Berawal dari Temuan di Lapangan, Kisah ini bermula dari investigasi LSM FORMAKI yang menemukan sejumlah kejanggalan pada proyek yang dikerjakan oleh CV. Aceh Putra Mandiri tersebut. Temuan itu kemudian diverifikasi langsung oleh Sarannews pada Kamis (21/8/2025), yang mendapati fakta-fakta mengkhawatirkan:
- Nihil Transparansi: Tidak ada papan informasi proyek yang memuat detail anggaran, waktu, dan pelaksana.
- Tanpa Pengawasan: Tidak ada satu pun personil inti dari kontraktor maupun konsultan pengawas di lokasi. Pekerjaan hanya diserahkan kepada mandor dan para pekerja.
- Praktik Konstruksi Diragukan: Pengecoran lantai saluran dilakukan dalam genangan air, sebuah metode yang berisiko menurunkan kualitas beton secara drastis.

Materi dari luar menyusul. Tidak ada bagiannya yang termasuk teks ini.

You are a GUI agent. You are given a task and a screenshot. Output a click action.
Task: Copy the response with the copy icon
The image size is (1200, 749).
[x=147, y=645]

- Pengabaian K3: Para pekerja tidak dibekali Alat Pelindung Diri (APD) yang lengkap, padahal anggarannya jelas tercantum dalam Rencana Anggaran Biaya (RAB) proyek.

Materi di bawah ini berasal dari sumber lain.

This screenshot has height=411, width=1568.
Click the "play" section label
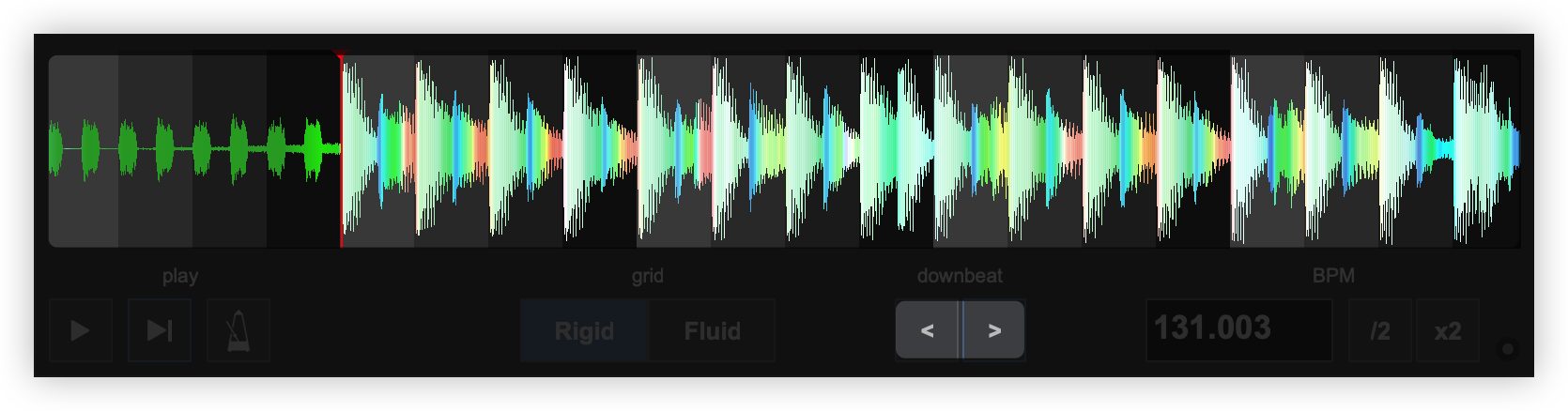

Pihak konsultan pengawas, Syarbaini, yang dihubungi via telepon, justru memberikan jawaban yang terkesan lepas tangan. Ia mengaku telah mengarahkan pemasangan papan proyek namun tak tahu realisasinya, dan tidak bisa menjelaskan masalah teknis dengan dalih akan berkoordinasi dahulu dengan pelaksana. Janjinya untuk mengirim dokumen Kurva S pun tidak ditepati hingga berita ini diturunkan.
Pola yang Berulang dari Tahun Lalu, Masalah ini ternyata bukan barang baru. Dokumen surat resmi Wali Kota Banda Aceh kepada FORMAKI, Nomor 900/0822/2025, tertanggal 12 Agustus 2025, secara gamblang menunjukkan rekam jejak buruk Dinas PUPR pada tahun anggaran 2024.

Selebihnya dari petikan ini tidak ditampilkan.